Ensemble averaging based assessment of spatiotemporal variations in ambient PM2.5 concentrations over Delhi, India, during 2010–2016


Download this one page summary of the paper by clicking here.

What did we do? Assessing air pollution exposures at high spatiotemporal resolution is critical to understand it’s effects on health. However the sparsity of monitoring networks makes it difficult to obtain such estimates in India. Although the number of monitoring stations has grown over time, it is still inadequate in terms of coverage, while existing modeling methods based on land use regressions, chemical transport models and dispersion models each have their limitations. In this paper, we developed a hybrid model to retrospectively assess daily PM2.5 concentrations at 1-km x 1-km spatial resolution over Delhi over a seven year period, using multiple sources of data and machine learning based techniques.

What data and methods did we use? Ambient air pollution is determined by several factors, such as meteorology, land use patterns, and emission sources. In addition, satellite observations provide high resolution imagery of aerosol absorption with a 1 sqkm coverage. We utilized publicly available data from satellites (for aerosol optical depth, light intensity at night and fire emissions), meteorology, vegetation, land use maps, population density and emissions inventories from to develop these statistical predictive models. The model was built by calibrating against data from ground monitoring stations in Delhi maintained by the Central Pollution Control Board. We used multiple machine learning based techniques to capture the complex interactions between the above mentioned variables to explain variations in the ground monitoring based PM2.5 data. To borrow strength from these techniques, we utilized an ensemble averaging method and crossvalidated our predictions using test datasets.

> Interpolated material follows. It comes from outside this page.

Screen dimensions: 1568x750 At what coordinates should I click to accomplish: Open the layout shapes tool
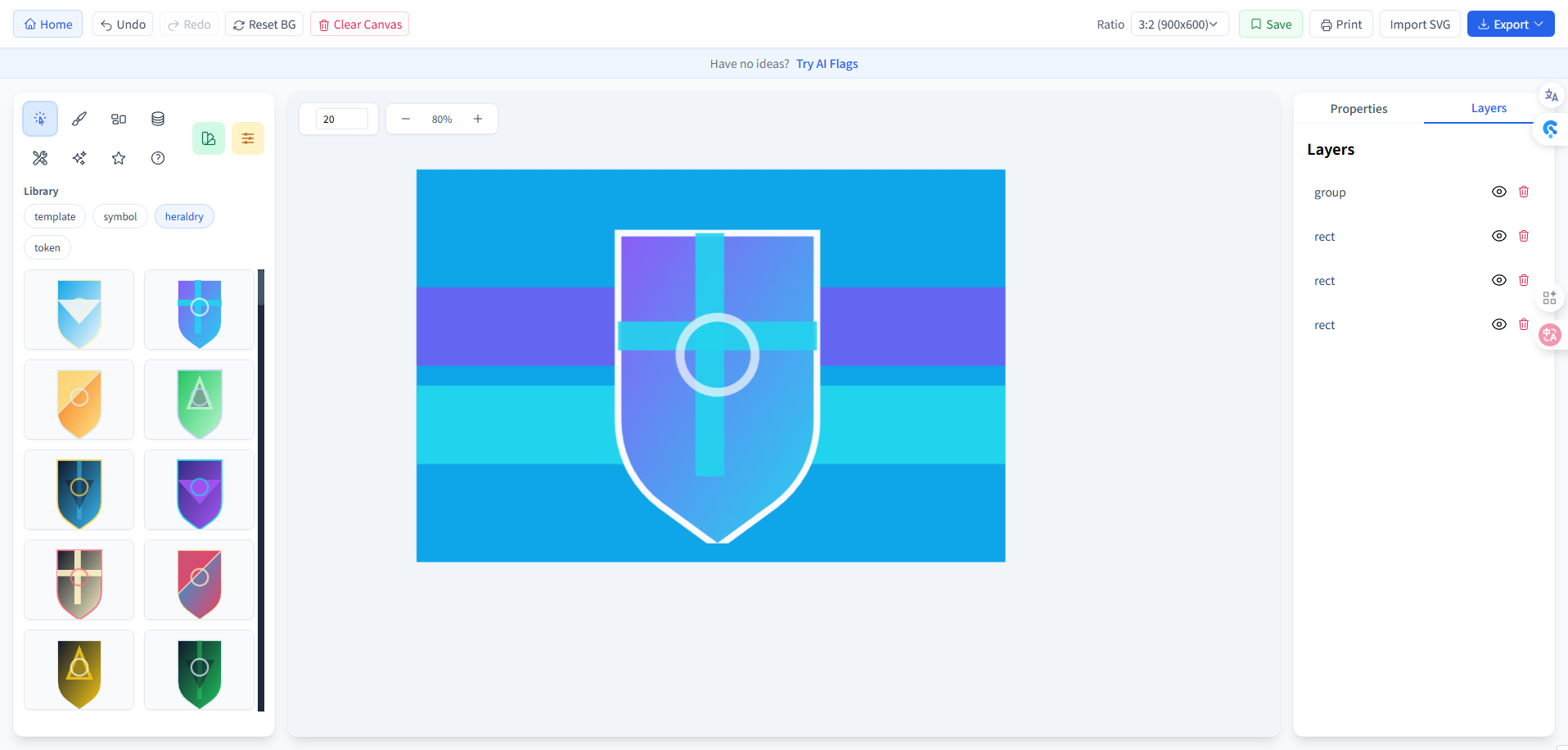(118, 119)
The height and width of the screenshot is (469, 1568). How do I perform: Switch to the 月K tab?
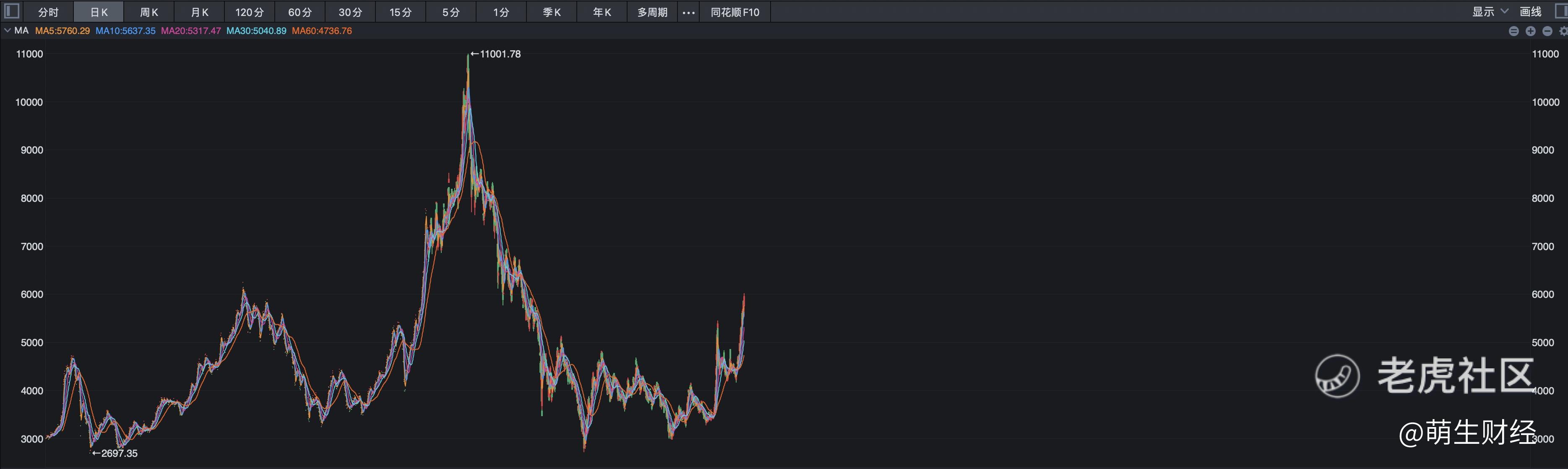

What were our findings? We obtained daily PM2.5 concentrations over Delhi from 2010-2016 and observed that the annual average concentrations ranged from 87 to 138 µg/m3. There was a clear seasonal pattern with concentrations peaking around October-December each year. However the pollution patterns varied across years with enough spatial variability, indicating some regions in Delhi were more polluted than others. In addition, we found that meteorological variables were crucial in distinguishing most and least polluted grids across all years and seasons, whereas land use patterns were important discriminatory factors in specific seasons such as Fall.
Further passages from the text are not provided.